#### TASK DESCRIPTION
How do the lines below between the ones holding "Given: Click the" and "The height and", inclusive, read? Give them again exactly, with no other lines.
::: EXCERPTED DATA :::
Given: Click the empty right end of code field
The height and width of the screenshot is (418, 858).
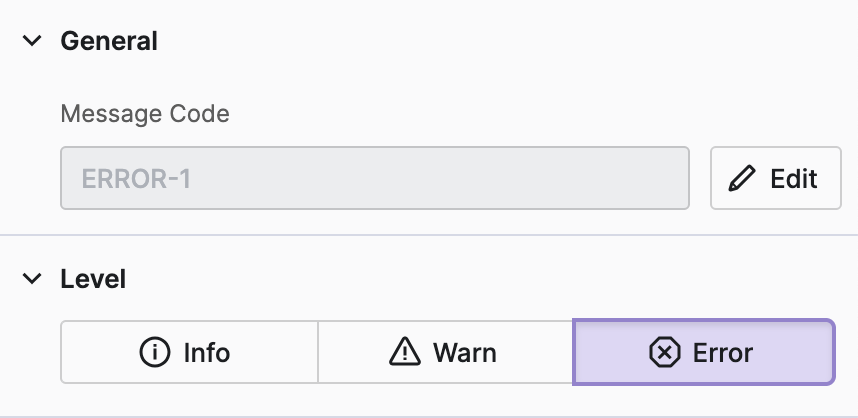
:::
::: EXCERPTED DATA :::
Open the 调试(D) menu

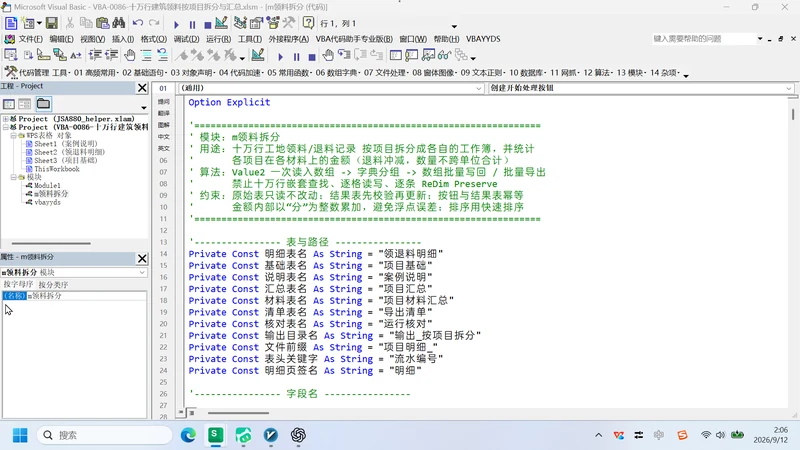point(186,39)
:::
::: EXCERPTED DATA :::
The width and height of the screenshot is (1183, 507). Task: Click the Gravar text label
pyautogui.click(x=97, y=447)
:::
#### ANSWER BELOW
Given: Click the empty right end of code field
The height and width of the screenshot is (418, 858).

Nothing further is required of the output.